Advanced Threat Protection: Detection & Prevention

by Joe Chow
 
 
What is Advanced Threat Protection?
 
Advanced threat protection (ATP) is a proactive security solution that defends against attacks by malware. One of its important goals is to prevent any malware from reaching and running in the protected devices. Usually, ATP deploys on cloud where files from  the internet are scanned and run in a remote dummy machine (sandbox) before allowing the files to be sent to the devices. Different ATP solutions may employ different approaches and may consist of a variety of components including endpoint agents, network devices, email gateways malware protection systems, and a centralized management console.
 
Using the traditional malware scanning software technology, malware is often found by checking its file signature against a list of known malware’s signatures.

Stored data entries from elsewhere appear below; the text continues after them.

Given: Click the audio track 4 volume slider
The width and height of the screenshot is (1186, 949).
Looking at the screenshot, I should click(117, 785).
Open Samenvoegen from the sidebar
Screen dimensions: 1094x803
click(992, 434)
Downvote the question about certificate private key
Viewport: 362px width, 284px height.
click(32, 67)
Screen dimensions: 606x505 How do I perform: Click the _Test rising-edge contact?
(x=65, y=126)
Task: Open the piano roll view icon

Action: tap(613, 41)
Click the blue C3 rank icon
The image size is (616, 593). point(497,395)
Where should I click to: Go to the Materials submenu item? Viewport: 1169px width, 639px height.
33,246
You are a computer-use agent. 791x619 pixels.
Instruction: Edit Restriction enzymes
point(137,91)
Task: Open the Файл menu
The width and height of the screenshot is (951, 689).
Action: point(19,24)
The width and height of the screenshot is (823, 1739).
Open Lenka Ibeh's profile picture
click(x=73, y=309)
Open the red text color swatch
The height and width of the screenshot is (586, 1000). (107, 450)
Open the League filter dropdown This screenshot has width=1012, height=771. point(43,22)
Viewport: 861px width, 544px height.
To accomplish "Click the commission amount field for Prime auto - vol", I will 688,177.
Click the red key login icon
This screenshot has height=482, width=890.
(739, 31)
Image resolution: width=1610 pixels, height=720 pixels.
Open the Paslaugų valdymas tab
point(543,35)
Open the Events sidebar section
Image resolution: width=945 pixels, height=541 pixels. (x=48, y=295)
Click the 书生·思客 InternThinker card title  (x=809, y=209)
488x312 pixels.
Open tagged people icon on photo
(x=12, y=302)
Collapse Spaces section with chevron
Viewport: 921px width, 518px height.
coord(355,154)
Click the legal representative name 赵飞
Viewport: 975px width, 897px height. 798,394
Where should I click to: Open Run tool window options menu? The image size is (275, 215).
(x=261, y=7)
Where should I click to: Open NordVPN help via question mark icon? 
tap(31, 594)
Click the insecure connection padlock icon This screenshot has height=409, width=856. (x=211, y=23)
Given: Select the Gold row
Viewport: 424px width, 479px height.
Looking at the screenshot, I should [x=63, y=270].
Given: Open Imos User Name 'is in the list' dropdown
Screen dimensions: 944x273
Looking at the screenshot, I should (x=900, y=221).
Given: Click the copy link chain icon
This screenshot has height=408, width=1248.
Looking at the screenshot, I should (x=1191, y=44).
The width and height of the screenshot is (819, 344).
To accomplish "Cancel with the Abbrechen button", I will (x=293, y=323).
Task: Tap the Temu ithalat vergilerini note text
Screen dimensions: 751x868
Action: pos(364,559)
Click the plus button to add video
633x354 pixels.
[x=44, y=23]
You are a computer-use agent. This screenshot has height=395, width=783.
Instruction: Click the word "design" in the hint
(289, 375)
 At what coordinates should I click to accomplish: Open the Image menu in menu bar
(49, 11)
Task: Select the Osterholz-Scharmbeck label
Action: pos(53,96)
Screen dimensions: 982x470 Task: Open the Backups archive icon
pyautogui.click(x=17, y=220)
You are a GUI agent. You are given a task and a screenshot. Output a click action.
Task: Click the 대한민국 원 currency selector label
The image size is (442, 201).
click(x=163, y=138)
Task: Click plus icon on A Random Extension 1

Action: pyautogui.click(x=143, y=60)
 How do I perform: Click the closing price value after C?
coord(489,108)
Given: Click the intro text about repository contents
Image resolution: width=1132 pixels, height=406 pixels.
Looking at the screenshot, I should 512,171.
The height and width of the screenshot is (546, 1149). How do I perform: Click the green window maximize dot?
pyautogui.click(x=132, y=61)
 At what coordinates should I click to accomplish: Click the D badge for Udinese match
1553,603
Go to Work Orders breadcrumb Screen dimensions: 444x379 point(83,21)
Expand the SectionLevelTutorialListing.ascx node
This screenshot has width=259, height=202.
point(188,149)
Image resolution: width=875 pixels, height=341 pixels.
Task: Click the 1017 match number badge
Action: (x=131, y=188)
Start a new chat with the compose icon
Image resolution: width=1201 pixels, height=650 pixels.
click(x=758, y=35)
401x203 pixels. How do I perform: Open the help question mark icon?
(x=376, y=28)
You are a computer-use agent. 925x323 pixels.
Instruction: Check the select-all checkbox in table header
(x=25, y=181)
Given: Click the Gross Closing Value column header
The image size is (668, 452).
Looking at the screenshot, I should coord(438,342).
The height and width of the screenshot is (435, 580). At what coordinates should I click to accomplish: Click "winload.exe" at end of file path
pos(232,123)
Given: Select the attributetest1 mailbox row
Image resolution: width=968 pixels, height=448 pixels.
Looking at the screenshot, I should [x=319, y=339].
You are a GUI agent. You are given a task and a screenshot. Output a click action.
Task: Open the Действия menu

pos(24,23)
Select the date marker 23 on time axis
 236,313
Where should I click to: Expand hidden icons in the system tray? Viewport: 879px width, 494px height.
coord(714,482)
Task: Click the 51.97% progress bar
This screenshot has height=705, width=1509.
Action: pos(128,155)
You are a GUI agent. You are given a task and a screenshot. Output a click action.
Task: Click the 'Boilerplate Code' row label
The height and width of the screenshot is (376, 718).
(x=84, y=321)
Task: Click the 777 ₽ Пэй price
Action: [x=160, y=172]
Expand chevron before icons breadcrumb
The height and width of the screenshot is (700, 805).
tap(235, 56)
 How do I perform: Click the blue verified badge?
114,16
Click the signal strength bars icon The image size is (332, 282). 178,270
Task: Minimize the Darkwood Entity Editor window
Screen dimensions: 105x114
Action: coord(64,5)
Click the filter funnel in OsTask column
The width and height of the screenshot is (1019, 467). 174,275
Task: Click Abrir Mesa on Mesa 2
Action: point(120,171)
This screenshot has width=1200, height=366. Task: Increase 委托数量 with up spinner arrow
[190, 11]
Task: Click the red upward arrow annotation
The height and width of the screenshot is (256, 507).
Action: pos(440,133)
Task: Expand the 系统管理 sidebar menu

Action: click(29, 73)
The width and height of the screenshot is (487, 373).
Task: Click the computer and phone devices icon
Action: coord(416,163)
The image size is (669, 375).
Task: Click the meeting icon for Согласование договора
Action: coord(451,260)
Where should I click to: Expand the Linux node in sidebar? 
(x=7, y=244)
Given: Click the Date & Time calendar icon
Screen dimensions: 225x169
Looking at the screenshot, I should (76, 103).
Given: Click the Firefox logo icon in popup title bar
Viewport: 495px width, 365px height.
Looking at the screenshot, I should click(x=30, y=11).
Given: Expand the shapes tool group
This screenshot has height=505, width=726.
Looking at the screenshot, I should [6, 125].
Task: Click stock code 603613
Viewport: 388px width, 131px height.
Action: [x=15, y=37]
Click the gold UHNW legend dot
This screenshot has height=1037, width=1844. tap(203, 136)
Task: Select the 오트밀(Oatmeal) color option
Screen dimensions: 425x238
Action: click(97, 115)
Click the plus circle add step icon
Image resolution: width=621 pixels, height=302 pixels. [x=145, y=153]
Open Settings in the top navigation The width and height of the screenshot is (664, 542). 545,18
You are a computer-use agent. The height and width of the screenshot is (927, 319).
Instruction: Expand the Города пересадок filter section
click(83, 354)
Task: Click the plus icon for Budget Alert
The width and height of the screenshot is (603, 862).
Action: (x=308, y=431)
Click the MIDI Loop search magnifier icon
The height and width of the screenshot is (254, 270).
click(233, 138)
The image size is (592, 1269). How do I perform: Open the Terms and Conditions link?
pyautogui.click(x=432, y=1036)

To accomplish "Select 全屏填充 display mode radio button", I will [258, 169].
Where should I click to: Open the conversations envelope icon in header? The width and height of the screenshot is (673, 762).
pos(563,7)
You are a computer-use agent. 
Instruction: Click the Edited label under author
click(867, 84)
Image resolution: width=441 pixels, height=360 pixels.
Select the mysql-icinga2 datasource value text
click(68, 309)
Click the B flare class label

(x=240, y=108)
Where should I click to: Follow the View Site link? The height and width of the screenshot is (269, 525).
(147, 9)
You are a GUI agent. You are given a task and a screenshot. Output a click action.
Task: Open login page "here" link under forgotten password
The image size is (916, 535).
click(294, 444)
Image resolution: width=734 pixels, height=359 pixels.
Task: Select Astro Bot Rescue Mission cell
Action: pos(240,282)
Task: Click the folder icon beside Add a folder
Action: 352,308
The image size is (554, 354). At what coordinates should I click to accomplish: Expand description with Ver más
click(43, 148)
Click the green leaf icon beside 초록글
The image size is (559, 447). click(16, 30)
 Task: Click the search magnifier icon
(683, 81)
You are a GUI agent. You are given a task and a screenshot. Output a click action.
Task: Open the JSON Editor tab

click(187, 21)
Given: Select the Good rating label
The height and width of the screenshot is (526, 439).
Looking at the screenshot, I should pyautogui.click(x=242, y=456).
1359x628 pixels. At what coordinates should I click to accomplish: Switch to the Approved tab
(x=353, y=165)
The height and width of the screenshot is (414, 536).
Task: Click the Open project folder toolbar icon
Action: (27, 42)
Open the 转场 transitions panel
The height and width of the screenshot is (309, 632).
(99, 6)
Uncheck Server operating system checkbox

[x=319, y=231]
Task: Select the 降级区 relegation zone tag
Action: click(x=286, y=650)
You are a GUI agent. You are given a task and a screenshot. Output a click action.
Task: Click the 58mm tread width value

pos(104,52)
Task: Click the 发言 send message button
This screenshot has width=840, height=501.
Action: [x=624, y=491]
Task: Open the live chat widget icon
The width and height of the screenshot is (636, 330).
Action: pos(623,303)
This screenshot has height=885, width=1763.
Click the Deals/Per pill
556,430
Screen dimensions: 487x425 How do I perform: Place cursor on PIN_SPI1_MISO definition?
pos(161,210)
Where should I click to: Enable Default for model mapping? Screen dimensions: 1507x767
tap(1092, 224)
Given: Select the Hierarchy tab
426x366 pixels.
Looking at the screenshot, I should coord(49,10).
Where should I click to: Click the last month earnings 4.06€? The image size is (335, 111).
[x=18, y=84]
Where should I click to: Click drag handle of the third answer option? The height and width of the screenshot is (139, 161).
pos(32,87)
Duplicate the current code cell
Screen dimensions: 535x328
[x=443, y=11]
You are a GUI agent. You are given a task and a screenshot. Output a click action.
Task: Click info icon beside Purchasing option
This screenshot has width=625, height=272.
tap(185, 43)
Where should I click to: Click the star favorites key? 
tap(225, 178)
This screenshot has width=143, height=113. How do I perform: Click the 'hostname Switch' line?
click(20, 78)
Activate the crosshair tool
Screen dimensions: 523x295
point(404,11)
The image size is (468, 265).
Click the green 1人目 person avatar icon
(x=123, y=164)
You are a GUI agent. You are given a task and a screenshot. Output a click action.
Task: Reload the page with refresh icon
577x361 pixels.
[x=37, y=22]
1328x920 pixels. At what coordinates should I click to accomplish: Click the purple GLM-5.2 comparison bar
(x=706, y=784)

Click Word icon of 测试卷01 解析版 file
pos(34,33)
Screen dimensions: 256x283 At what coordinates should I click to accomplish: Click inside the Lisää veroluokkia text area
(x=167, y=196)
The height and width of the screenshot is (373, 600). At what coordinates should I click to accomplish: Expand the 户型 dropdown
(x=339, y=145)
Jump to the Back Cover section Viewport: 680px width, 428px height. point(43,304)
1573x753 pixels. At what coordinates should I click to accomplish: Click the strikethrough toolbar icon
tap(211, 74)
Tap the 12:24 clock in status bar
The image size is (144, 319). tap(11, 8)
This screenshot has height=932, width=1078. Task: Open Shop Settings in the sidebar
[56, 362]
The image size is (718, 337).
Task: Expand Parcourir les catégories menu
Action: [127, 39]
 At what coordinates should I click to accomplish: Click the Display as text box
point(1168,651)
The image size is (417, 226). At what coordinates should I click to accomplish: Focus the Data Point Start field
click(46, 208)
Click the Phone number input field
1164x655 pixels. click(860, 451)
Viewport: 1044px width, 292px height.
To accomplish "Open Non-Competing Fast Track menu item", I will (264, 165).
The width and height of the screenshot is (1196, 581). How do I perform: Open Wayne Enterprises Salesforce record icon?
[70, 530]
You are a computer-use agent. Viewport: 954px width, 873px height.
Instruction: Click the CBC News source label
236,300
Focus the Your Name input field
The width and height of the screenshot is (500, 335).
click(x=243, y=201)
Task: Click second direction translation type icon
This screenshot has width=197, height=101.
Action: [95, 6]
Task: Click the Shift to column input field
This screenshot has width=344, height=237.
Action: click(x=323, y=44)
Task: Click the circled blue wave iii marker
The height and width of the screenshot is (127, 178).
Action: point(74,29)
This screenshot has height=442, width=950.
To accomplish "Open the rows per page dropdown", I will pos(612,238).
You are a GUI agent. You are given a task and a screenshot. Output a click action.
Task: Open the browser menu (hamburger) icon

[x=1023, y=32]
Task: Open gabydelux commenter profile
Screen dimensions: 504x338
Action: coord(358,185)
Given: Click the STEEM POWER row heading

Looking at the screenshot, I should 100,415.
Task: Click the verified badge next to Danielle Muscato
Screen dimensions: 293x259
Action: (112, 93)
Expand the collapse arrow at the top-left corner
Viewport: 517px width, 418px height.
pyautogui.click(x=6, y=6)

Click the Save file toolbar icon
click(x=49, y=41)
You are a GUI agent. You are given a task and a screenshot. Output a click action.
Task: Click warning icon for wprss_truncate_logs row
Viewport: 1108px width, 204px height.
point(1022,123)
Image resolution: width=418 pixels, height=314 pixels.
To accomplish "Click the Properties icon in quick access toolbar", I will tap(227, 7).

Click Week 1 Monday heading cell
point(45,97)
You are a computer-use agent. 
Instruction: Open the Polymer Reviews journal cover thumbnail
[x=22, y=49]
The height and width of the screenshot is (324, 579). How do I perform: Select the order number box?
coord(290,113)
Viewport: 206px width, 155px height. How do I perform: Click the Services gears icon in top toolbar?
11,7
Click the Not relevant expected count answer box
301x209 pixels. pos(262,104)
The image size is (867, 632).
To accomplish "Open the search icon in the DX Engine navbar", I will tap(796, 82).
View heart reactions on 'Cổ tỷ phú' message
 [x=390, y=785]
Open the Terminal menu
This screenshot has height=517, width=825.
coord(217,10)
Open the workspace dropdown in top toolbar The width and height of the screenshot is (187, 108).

If there is no known signature to compare against the malware, devices can be infected even if they have been installed with a malware scanning software.  ATP solutions, on the other hand, work proactively with their remote components which act as a wall and sandbox to protect devices and minimize the damages.
 
How ATP works?
 
ATP solutions usually work by applying the following:
 
  1. Early detection

    One of the common methods used in ATP solutions is to employ a sandbox. With this method, files received from an outside source are sent to a remote ATP sandbox machine (virtual machine or dedicated appliance) for testing before they are allowed to reach the protected devices. In the sandbox machine, the behaviour of the files is analysed to see if they bear the characteristics of a malware.

     
  2. Protection

    Apart from threat detection, ATP solutions should provide certain means of protection to defend against threats such as having the ability to halt attacks in progress or mitigate threats before they breach other machines.

     
  3. Response

    By continuously monitoring and tracking, ATP solutions can quickly respond to incidents of threat attacks and provide useful data such as the severity of the attacks for administrators to analyse. With this data, administrators can take appropriate actions to stop further damages and mitigate the threats accordingly.
The benefits
 
The major benefit of adopting an ATP solution is the ability to handle and respond to new and zero-day attacks that traditional malware scanning technology fails to achieve.
 
ATP solutions also take a proactive approach to security by early detection of threats before they can actually reach the protected devices. This prevents and controls any spreading of known threats.
 
Since ATP service providers are usually able to access a global community for threat information sharing, their defence mechanisms are constantly updated.
 
The trade-offs
 
When using ATP solutions, files are checked before users can run them on their devices. Depending on the network condition and the ATP solutions used, this usually may not take long. However, if the files are big or the network is congested, the wait time could be longer than the users can afford. 
 
Since the data collected from ATP solutions can be enormous, continuous monitoring and analysing these data in real-time by the administrator could be time consuming and may involve a lot of manpower, thus many responding actions could be costly.
 
Conclusion
 
Information security is often the highest priority for large enterprises. An ATP solution is therefore essential to protect critical and sensitive enterprise data. As mentioned before, ATP solutions can help to detect threats promptly and allow administrators to respond quickly, however, ATP solutions are still unable to block all threats since hacking methods are changing so rapidly. More importantly, users’ education and knowledge on how to protect their data is more crucial.